_Your objective_:
Scan the records below and copy every line that contains the string "will".

(Saved data entries)
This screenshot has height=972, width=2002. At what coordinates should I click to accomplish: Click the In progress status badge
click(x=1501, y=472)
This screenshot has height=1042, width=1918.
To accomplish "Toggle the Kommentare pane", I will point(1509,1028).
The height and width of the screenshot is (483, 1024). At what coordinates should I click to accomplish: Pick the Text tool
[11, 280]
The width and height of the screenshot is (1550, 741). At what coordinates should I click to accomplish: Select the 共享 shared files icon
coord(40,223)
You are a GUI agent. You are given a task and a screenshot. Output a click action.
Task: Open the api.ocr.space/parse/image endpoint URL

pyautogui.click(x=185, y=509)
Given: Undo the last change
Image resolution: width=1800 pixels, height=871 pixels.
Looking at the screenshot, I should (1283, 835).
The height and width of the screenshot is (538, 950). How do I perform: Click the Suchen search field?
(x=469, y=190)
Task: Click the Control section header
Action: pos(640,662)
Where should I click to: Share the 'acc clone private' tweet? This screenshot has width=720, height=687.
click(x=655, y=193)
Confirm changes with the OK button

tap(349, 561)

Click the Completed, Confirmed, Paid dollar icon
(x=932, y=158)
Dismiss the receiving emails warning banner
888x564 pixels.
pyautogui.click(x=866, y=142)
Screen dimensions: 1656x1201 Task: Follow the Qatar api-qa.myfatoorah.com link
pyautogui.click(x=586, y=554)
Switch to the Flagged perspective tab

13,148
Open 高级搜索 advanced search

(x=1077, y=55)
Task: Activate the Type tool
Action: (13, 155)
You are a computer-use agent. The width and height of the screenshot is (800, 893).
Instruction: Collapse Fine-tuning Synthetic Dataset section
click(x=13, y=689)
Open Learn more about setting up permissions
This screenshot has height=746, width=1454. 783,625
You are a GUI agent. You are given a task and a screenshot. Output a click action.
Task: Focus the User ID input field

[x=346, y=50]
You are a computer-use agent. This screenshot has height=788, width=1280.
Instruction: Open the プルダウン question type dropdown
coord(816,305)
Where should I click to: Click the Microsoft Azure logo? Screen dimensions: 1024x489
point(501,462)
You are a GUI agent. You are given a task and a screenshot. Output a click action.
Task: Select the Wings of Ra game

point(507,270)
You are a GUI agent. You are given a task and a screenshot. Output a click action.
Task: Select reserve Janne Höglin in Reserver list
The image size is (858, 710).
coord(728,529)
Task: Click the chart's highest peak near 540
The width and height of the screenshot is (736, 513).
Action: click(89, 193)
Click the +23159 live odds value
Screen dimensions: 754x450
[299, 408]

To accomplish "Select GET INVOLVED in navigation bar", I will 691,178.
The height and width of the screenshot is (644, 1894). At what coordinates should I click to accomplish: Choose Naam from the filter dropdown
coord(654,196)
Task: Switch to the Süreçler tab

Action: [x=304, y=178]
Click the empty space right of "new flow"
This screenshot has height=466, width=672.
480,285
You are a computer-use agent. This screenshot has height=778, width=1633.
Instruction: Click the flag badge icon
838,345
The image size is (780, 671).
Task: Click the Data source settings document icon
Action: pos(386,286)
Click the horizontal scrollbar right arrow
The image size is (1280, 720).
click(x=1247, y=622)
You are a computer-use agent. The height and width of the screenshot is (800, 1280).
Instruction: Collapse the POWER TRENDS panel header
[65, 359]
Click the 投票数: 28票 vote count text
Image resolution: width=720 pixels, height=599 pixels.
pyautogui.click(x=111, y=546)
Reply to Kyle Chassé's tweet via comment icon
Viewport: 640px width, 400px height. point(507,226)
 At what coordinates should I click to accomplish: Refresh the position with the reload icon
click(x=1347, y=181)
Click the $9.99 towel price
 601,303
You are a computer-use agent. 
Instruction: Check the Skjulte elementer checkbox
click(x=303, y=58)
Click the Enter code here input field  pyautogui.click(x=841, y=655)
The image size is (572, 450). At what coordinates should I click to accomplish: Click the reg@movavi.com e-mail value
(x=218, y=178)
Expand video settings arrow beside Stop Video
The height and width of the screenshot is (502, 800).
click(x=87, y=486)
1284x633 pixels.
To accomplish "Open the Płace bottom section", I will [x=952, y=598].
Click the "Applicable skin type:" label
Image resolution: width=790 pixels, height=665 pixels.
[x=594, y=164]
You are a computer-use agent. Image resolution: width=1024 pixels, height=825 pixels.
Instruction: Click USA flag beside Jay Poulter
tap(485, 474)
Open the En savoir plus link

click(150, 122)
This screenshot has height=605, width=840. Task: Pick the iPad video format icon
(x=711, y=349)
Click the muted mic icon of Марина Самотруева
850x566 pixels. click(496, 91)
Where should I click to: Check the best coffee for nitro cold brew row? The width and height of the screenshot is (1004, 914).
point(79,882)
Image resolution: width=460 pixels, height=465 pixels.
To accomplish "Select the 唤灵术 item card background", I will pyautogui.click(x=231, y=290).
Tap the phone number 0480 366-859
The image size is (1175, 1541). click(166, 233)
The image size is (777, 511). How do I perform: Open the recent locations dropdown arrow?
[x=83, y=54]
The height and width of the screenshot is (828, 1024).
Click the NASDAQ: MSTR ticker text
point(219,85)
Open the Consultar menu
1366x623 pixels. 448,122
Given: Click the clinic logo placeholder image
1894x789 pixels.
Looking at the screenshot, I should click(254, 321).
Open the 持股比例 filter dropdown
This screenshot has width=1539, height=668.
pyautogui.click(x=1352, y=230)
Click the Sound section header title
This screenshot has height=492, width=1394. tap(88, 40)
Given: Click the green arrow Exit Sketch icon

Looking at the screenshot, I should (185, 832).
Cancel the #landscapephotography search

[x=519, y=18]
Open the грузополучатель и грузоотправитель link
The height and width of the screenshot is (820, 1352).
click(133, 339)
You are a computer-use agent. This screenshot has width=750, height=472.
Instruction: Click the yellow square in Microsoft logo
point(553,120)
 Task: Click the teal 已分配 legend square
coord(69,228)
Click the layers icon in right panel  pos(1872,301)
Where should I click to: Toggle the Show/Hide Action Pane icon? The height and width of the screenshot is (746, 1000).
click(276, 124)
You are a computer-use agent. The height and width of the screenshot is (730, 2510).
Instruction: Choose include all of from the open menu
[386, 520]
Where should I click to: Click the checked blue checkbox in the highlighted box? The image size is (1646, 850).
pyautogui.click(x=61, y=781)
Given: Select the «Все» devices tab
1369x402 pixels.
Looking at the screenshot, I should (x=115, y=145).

_Answer space_:
To accomplish "Toggle the Kommentare pane", I will point(1509,1028).
To accomplish "Select GET INVOLVED in navigation bar", I will 691,178.
To accomplish "Open the Płace bottom section", I will [x=952, y=598].
To accomplish "Select the 唤灵术 item card background", I will pyautogui.click(x=231, y=290).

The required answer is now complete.